**Ausgewählter Textauszug:**
________
Norbert Hummelt wurde 1962 in Neuss geboren und lebt als freier Schriftsteller in Berlin. Für sein lyrisches Gesamtwerk wurde er 2021 mit dem Rainer-Malkowski-Preis ausgezeichnet. Zuvor hatte er u.a. den Hölty-Preis für Lyrik, den Rolf-Dieter-Brinkmann-Preis, den Mondseer Lyrikpreis sowie den Niederrheinischen Literaturpreis erhalten. Er übertrug T.S. Eliots Gedichtzyklen 'Das öde Land' und 'Vier Quartette' neu ins Deutsche und ist Herausgeber der Gedichte von W.B. Yeats. Bei Luchterhand erschienen zuletzt seine Gedichtbände »Fegefeuer« und »Sonnengesang«.

PROLOG
Die Wunderkammer


Was vor hundert Jahren war, kann keiner mehr erzählen. Niemand, mit dem man sprechen könnte, weiß es noch aus eigenem Erleben. Was einmal wichtig genug erschien, um es aufzuschreiben, steht in Büchern, vorausgesetzt, es wurde auch gedruckt und die Bücher sind noch aufzutreiben. Manches ist dokumentiert in Bild- und Schallarchiven, selten das, was man gerade sucht; die historischen Ereignisse, oder jene, die als solche gelten, sind leicht abrufbar, aber sie sind nicht das gelebte Leben. Mit Glück finden sich handgeschriebene Briefe. Die mündliche Überlieferung aber reicht kaum so weit hinab, dass sich die Stimmung eines einzigen Tages, ein Vorgang, ein Gespräch, ein Mienenspiel heraufholen ließe, so wie es vielleicht überhaupt nur Gedichten gelingt. Die Eltern lebten damals noch nicht, heute sind sie verstorben, und ihre Eltern, die damals jung waren, liegen lange schon im Grab.
________
**Die Daten:**

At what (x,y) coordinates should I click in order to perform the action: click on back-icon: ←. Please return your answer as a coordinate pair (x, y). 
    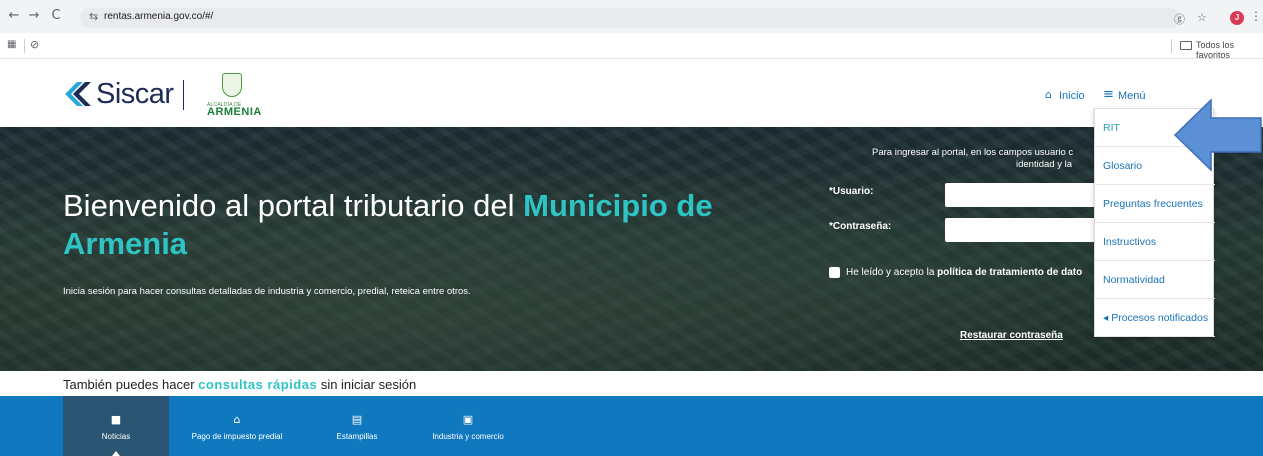
    Looking at the image, I should click on (14, 16).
________
**Aufgabe A:** In welchem Jahr erhielt Norbert Hummelt laut dem Textauszug den Rainer-Malkowski-Preis?
**Aufgabe B:** Entnimm dem Textauszug den Abschnitt, der bei den Worten „Was vor hundert“ einsetzt, und brich nach den Worten „schon im Grab.“ ab.
**Aufgabe C:** Fasse den Textauszug in zwei Sätzen zusammen.

**Schriftliche Lösung A:** Im Jahr 2021.

**Schriftliche Lösung B:**
Was vor hundert Jahren war, kann keiner mehr erzählen. Niemand, mit dem man sprechen könnte, weiß es noch aus eigenem Erleben. Was einmal wichtig genug erschien, um es aufzuschreiben, steht in Büchern, vorausgesetzt, es wurde auch gedruckt und die Bücher sind noch aufzutreiben. Manches ist dokumentiert in Bild- und Schallarchiven, selten das, was man gerade sucht; die historischen Ereignisse, oder jene, die als solche gelten, sind leicht abrufbar, aber sie sind nicht das gelebte Leben. Mit Glück finden sich handgeschriebene Briefe. Die mündliche Überlieferung aber reicht kaum so weit hinab, dass sich die Stimmung eines einzigen Tages, ein Vorgang, ein Gespräch, ein Mienenspiel heraufholen ließe, so wie es vielleicht überhaupt nur Gedichten gelingt. Die Eltern lebten damals noch nicht, heute sind sie verstorben, und ihre Eltern, die damals jung waren, liegen lange schon im Grab.

**Schriftliche Lösung C:** Norbert Hummelt wurde 1962 in Neuss geboren, lebt als freier Schriftsteller in Berlin, erhielt 2021 für sein lyrisches Gesamtwerk den Rainer-Malkowski-Preis und übertrug T.S. Eliots Gedichtzyklen neu ins Deutsche. Der Prolog „Die Wunderkammer“ hält fest, dass niemand mehr aus eigenem Erleben erzählen kann, was vor hundert Jahren war, und dass Bücher, Archive, Briefe und mündliche Überlieferung das gelebte Leben nur begrenzt heraufholen.